> _WORK REQUIRED_: Since only the written part is wanted, repeat the records exactly and omit the pictures.
******
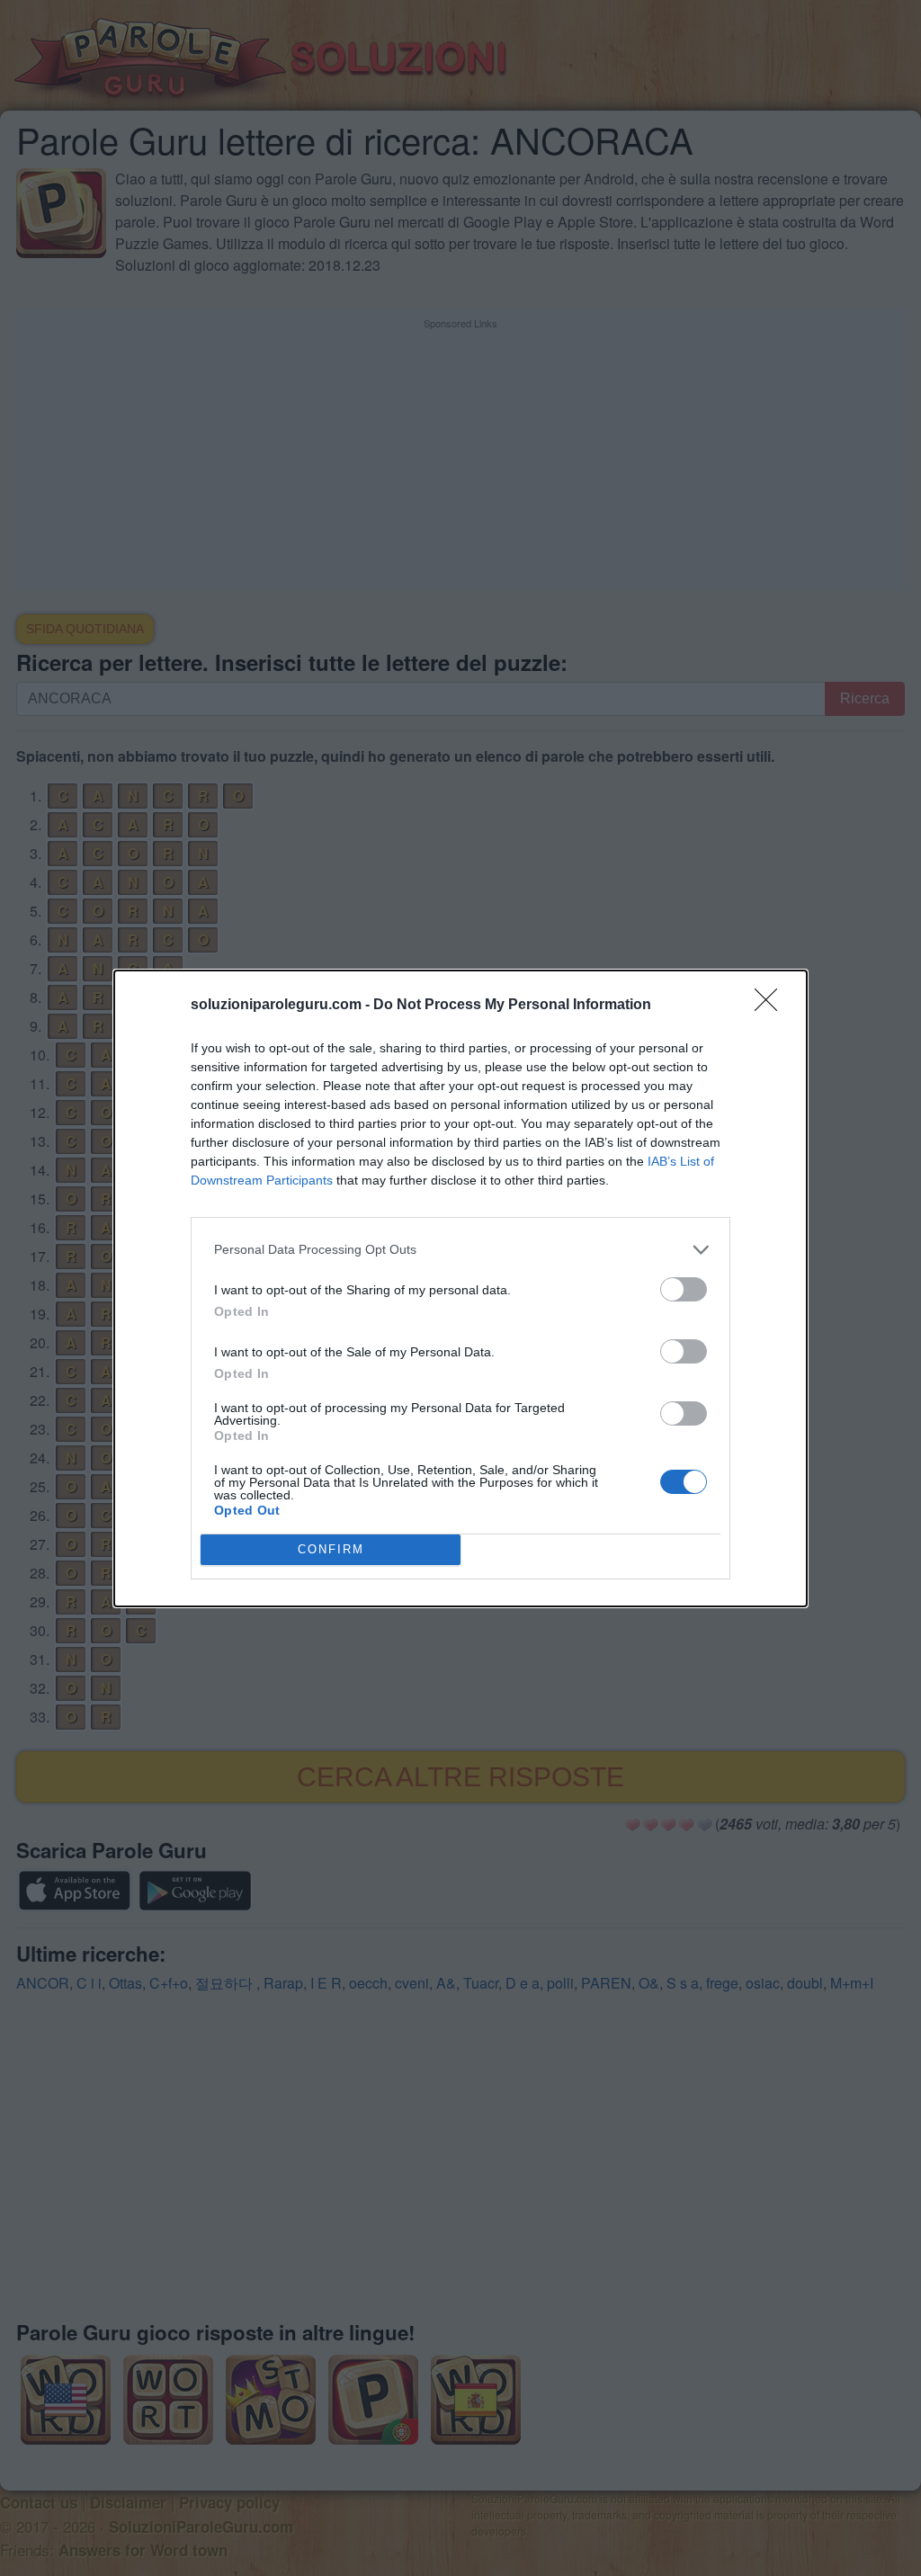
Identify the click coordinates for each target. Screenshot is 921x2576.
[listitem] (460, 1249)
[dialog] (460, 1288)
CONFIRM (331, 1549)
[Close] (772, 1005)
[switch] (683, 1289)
******
> _ANSWER FOR THE TASK_:
Identify the click coordinates for each target. Screenshot is 921x2576.
[listitem] (460, 1249)
[dialog] (460, 1288)
CONFIRM (331, 1549)
[Close] (772, 1005)
[switch] (683, 1289)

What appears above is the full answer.